All records below are to be duplicated exactly, with every picture excluded.

BEGIN INPUT DATA

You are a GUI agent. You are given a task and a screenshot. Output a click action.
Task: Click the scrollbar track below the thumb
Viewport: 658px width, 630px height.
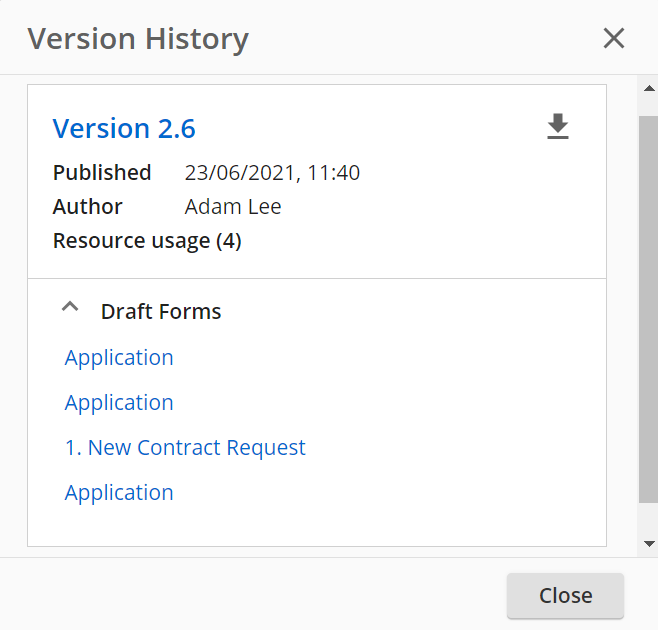click(x=648, y=520)
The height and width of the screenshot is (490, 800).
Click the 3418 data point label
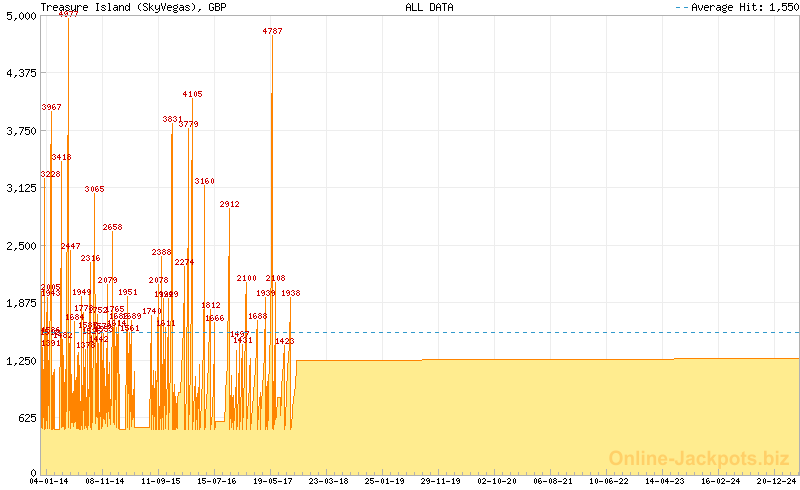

END INPUT DATA

» **YOUR RESPONSE**:
You are a GUI agent. You are given a task and a screenshot. Output a click action.
Task: Click the scrollbar track below the thumb
Viewport: 658px width, 630px height.
click(x=648, y=520)
The height and width of the screenshot is (490, 800).
Click the 3418 data point label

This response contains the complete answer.